Segmenting Images Using Normalized Color

In [1], Healey proposed a method for segmenting images based on the physics of light and image formation, such that the same object in shadow and in highlight would not be segmented into two different regions. The basic idea behind this technique is the determination of the number of different materials in an image and then using this information, labeling each pixel as belonging to one of these material classes.

Theory

Before describing the algorithm, it is useful to summarize some of the more theoretical findings of the paper. An image consists of sensor measurements of a scene. For a material surface with a given reflectance and illuminated by a single spectral power distribution, the sensor values for that surface will lie on a line in sensor space that intersects the origin. Taking into account the effect of sensor noise, the problem of discriminating between different materials becomes the problem of finding these various noisy lines within sensor space. Once we know an image contains M number of different materials, we can then assign a sensor vector v to one of these M classes by choosing the assignment which minimizes an error measure. In this case, Healey chooses to maximize a minimum error rate discriminant function defined as gi(v).

Algorithm

The algorithm Healey proposed is an iterative one. In the first iteration, we consider the entire image as one region and place it on a "region stack." We also initialize an empty material list, which will later keep track of the mean and covariance estimates for that material class, computed using the set of sensor measurements already assigned to that class.

During each iteration, we perform edge detection on a region from the stack to identify the number of materials in the region. The assumption here is that different materials in a region will result in edges. If a region contains more that one material, we split the region and push the subregions onto the stack.
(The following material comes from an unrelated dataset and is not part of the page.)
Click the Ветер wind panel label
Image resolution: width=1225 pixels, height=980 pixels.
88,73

If a region contains no edges, then we try to classify the material in the region by first calculating a mean normalized color vector v', and then using this mean in the discriminant functions gi(v') of each of the classes on the current material list. If none of the discriminant functions exceed a certain threshold T, then the region is assumed to be a new material and we add it to the material list. Otherwise, we label the region with the material class that maximizes this discriminant function for the given v' and add its pixels to the class for updating the class statistics.
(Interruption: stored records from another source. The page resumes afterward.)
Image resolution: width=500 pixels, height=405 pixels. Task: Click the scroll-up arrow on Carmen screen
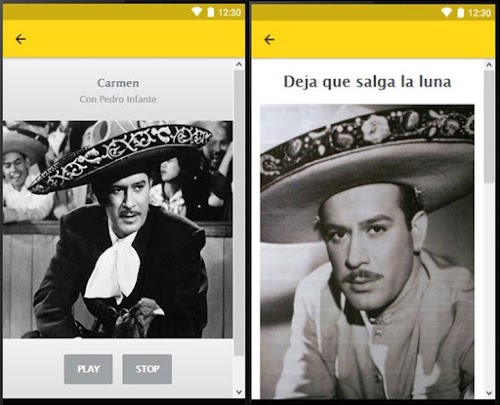(x=239, y=65)
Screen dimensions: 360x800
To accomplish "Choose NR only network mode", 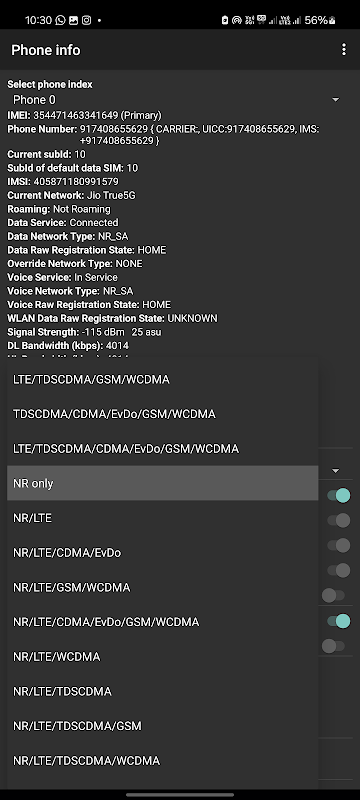I will pos(163,483).
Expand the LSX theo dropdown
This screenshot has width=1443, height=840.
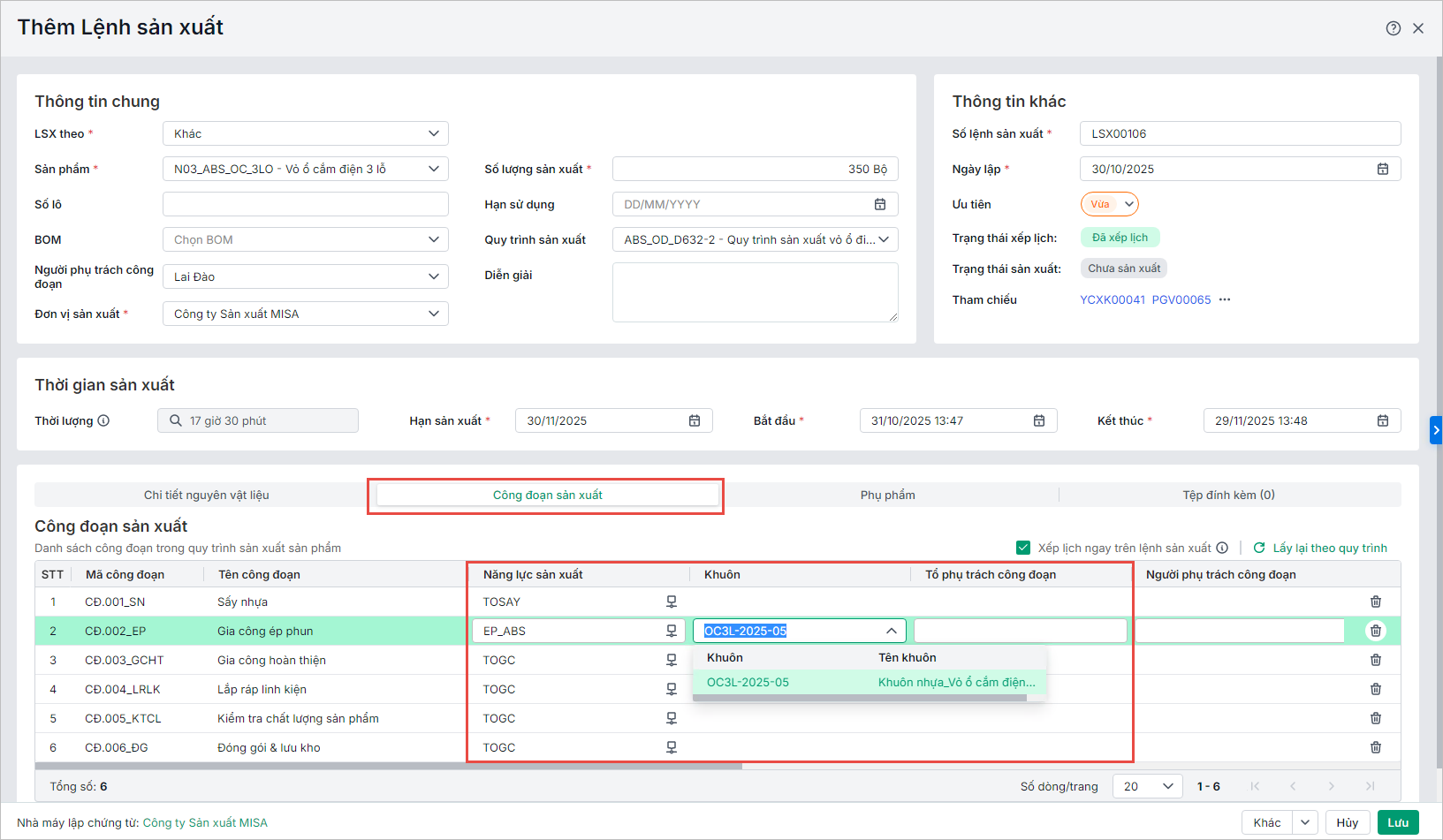click(x=433, y=133)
To find highlights, Healey extended the algorithm describe above to first identify regions that are candidate highlight regions in the image and then testing these regions to confirm they are indeed highlights and not actually a different brighter material in front of a background material. The observation he made is that if the region is from another material, the sensor values for it will lie on another line through the origin in sensor space. If, instead, it is a highlight, the sensor values will lie on a line which intersects the hypothesized body reflection line away from the origin.
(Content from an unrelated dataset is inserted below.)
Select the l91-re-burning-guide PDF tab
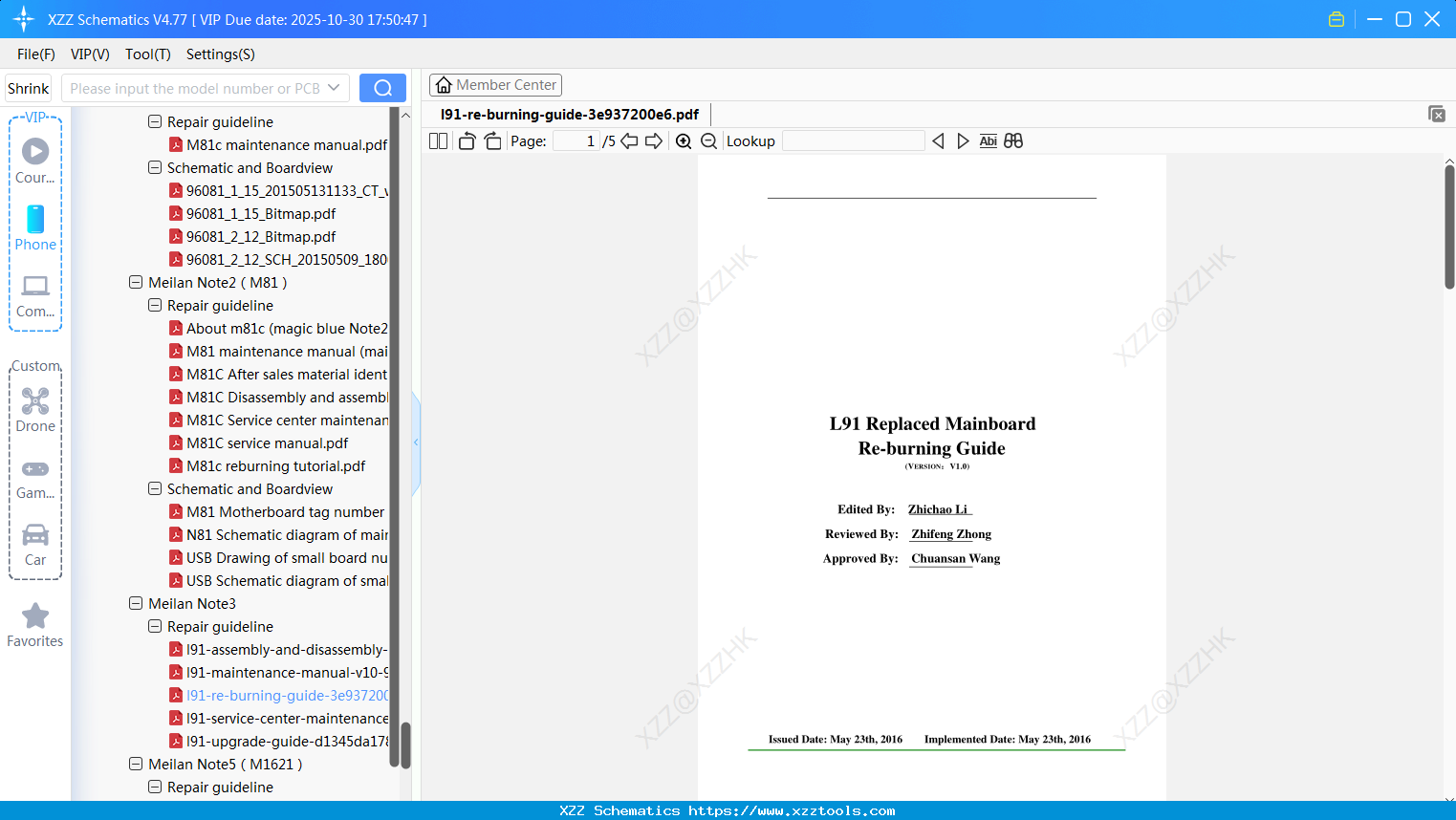Image resolution: width=1456 pixels, height=820 pixels. pos(565,114)
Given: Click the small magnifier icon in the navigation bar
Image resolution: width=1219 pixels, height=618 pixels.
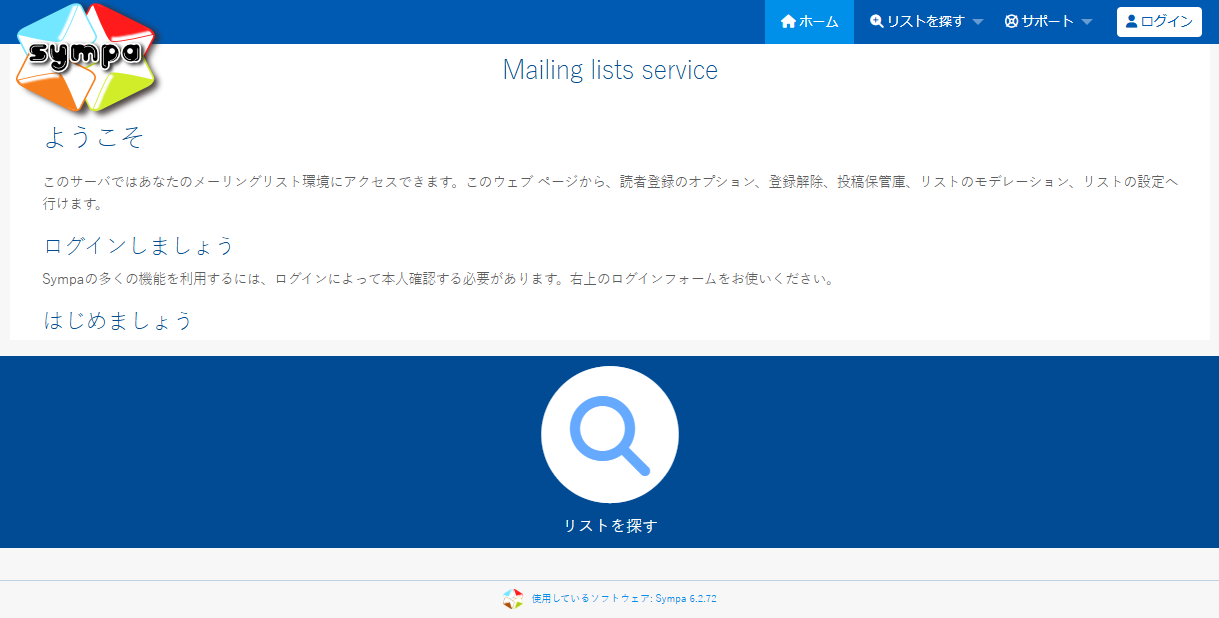Looking at the screenshot, I should coord(877,22).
Advantages and Disadvantages

The biggest advantage of the technique Healey proposed is that highlights in an image will not be classified as a region separate from the actual material generating the highlight. In addition, segmentation does not rely on image features based on scene geometry so the algorithm is more general in that sense.

From the results presented in [1], we can also list out several limitations of this algorithm. The first is that due to the assumptions made about the illumination conditions of the scene, the test images in the paper were all taken under experimental setups and none were natural images. In particular, the very common case of inter-reflection between objects in a scene is out of the scope of this method. Sensor-wise, both MOS and CCD sensors presented some disadvantages: MOS sensors for their higher noise characteristics and CCD sensors for the blooming effect exhibited when the scene contained bright reflections from metallic surfaces.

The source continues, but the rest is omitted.